**Your objective:**
Output each entry exactly as written.

**Supplied information:**
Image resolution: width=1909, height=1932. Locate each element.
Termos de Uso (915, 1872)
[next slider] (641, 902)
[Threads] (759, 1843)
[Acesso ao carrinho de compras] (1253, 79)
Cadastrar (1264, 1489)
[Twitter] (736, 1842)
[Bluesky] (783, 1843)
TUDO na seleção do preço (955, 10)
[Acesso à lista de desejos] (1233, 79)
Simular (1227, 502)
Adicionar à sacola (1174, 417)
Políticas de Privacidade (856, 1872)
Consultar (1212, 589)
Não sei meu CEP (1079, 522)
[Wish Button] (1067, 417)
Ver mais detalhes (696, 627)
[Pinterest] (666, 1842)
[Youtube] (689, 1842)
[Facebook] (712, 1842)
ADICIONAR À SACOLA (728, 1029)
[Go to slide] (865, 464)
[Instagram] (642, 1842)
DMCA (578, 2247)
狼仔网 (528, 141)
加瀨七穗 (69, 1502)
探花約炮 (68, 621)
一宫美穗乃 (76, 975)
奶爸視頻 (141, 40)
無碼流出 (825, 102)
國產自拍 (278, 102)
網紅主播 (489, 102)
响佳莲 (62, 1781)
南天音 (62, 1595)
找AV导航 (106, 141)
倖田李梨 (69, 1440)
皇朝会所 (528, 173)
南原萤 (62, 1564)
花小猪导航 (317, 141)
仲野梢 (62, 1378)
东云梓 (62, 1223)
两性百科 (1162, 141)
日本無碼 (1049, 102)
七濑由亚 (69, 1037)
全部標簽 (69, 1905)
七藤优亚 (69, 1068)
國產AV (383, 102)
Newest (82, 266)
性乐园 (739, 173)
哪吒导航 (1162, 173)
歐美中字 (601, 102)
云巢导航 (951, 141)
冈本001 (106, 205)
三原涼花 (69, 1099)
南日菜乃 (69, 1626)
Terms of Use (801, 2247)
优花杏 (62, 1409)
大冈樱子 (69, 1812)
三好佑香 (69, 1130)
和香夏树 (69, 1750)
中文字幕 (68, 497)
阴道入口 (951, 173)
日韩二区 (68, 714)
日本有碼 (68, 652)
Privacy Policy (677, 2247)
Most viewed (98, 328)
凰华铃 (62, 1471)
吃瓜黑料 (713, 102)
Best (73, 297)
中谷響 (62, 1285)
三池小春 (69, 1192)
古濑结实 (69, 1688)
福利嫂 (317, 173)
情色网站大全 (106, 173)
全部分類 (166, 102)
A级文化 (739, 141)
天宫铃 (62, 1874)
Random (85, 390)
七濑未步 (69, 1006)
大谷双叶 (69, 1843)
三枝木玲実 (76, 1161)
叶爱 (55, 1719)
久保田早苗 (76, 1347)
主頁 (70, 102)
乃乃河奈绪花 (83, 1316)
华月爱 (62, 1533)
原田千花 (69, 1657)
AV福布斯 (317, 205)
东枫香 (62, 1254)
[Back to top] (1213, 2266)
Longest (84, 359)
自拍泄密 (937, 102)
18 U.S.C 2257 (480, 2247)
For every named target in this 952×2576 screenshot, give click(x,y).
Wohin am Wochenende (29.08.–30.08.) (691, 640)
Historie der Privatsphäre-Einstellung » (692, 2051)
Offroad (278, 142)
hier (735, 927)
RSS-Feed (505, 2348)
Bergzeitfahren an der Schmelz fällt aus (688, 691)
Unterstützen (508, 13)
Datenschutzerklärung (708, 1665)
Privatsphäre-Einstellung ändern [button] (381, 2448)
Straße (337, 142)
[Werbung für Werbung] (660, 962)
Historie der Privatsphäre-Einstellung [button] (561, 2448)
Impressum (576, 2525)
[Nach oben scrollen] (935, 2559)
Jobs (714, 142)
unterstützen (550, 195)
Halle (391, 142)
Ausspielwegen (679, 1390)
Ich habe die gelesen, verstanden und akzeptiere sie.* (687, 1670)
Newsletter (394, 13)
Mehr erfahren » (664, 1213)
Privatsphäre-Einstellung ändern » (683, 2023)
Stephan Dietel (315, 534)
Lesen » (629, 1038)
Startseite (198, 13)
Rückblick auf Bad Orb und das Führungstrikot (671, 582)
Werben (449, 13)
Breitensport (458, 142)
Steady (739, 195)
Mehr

**Response to the exercise:**
Image resolution: width=1909, height=1932. Locate each element.
Termos de Uso (915, 1872)
[next slider] (641, 902)
[Threads] (759, 1843)
[Acesso ao carrinho de compras] (1253, 79)
Cadastrar (1264, 1489)
[Twitter] (736, 1842)
[Bluesky] (783, 1843)
TUDO na seleção do preço (955, 10)
[Acesso à lista de desejos] (1233, 79)
Simular (1227, 502)
Adicionar à sacola (1174, 417)
Políticas de Privacidade (856, 1872)
Consultar (1212, 589)
Não sei meu CEP (1079, 522)
[Wish Button] (1067, 417)
Ver mais detalhes (696, 627)
[Pinterest] (666, 1842)
[Youtube] (689, 1842)
[Facebook] (712, 1842)
ADICIONAR À SACOLA (728, 1029)
[Go to slide] (865, 464)
[Instagram] (642, 1842)
DMCA (578, 2247)
狼仔网 (528, 141)
加瀨七穗 (69, 1502)
探花約炮 (68, 621)
一宫美穗乃 (76, 975)
奶爸視頻 (141, 40)
無碼流出 (825, 102)
國產自拍 (278, 102)
網紅主播 (489, 102)
响佳莲 (62, 1781)
南天音 (62, 1595)
找AV导航 (106, 141)
倖田李梨 (69, 1440)
皇朝会所 (528, 173)
南原萤 (62, 1564)
花小猪导航 (317, 141)
仲野梢 (62, 1378)
东云梓 (62, 1223)
两性百科 (1162, 141)
日本無碼 (1049, 102)
七濑由亚 (69, 1037)
全部標簽 (69, 1905)
七藤优亚 (69, 1068)
國產AV (383, 102)
Newest (82, 266)
性乐园 (739, 173)
哪吒导航 (1162, 173)
歐美中字 (601, 102)
云巢导航 (951, 141)
冈本001 (106, 205)
三原涼花 (69, 1099)
南日菜乃 (69, 1626)
Terms of Use (801, 2247)
优花杏 (62, 1409)
大冈樱子 (69, 1812)
三好佑香 (69, 1130)
和香夏树 (69, 1750)
中文字幕 (68, 497)
阴道入口 (951, 173)
日韩二区 (68, 714)
日本有碼 (68, 652)
Privacy Policy (677, 2247)
Most viewed (98, 328)
凰华铃 (62, 1471)
吃瓜黑料 (713, 102)
Best (73, 297)
中谷響 (62, 1285)
三池小春 (69, 1192)
古濑结实 (69, 1688)
福利嫂 (317, 173)
情色网站大全 (106, 173)
全部分類 (166, 102)
A级文化 (739, 141)
天宫铃 (62, 1874)
Random (85, 390)
七濑未步 (69, 1006)
大谷双叶 (69, 1843)
三枝木玲実 (76, 1161)
叶爱 (55, 1719)
久保田早苗 (76, 1347)
主頁 (70, 102)
乃乃河奈绪花 (83, 1316)
华月爱 (62, 1533)
原田千花 (69, 1657)
AV福布斯 (317, 205)
东枫香 (62, 1254)
[Back to top] (1213, 2266)
Longest (84, 359)
自拍泄密 (937, 102)
18 U.S.C 2257 (480, 2247)
For every named target in this 952×2576 screenshot, give click(x,y).
Wohin am Wochenende (29.08.–30.08.) (691, 640)
Historie der Privatsphäre-Einstellung » (692, 2051)
Offroad (278, 142)
hier (735, 927)
RSS-Feed (505, 2348)
Bergzeitfahren an der Schmelz fällt aus (688, 691)
Unterstützen (508, 13)
Datenschutzerklärung (708, 1665)
Privatsphäre-Einstellung ändern [button] (381, 2448)
Straße (337, 142)
[Werbung für Werbung] (660, 962)
Historie der Privatsphäre-Einstellung [button] (561, 2448)
Impressum (576, 2525)
[Nach oben scrollen] (935, 2559)
Jobs (714, 142)
unterstützen (550, 195)
Halle (391, 142)
Ausspielwegen (679, 1390)
Ich habe die gelesen, verstanden und akzeptiere sie.* (687, 1670)
Newsletter (394, 13)
Mehr erfahren » (664, 1213)
Privatsphäre-Einstellung ändern » (683, 2023)
Stephan Dietel (315, 534)
Lesen » (629, 1038)
Startseite (198, 13)
Rückblick auf Bad Orb und das Führungstrikot (671, 582)
Werben (449, 13)
Breitensport (458, 142)
Steady (739, 195)
Mehr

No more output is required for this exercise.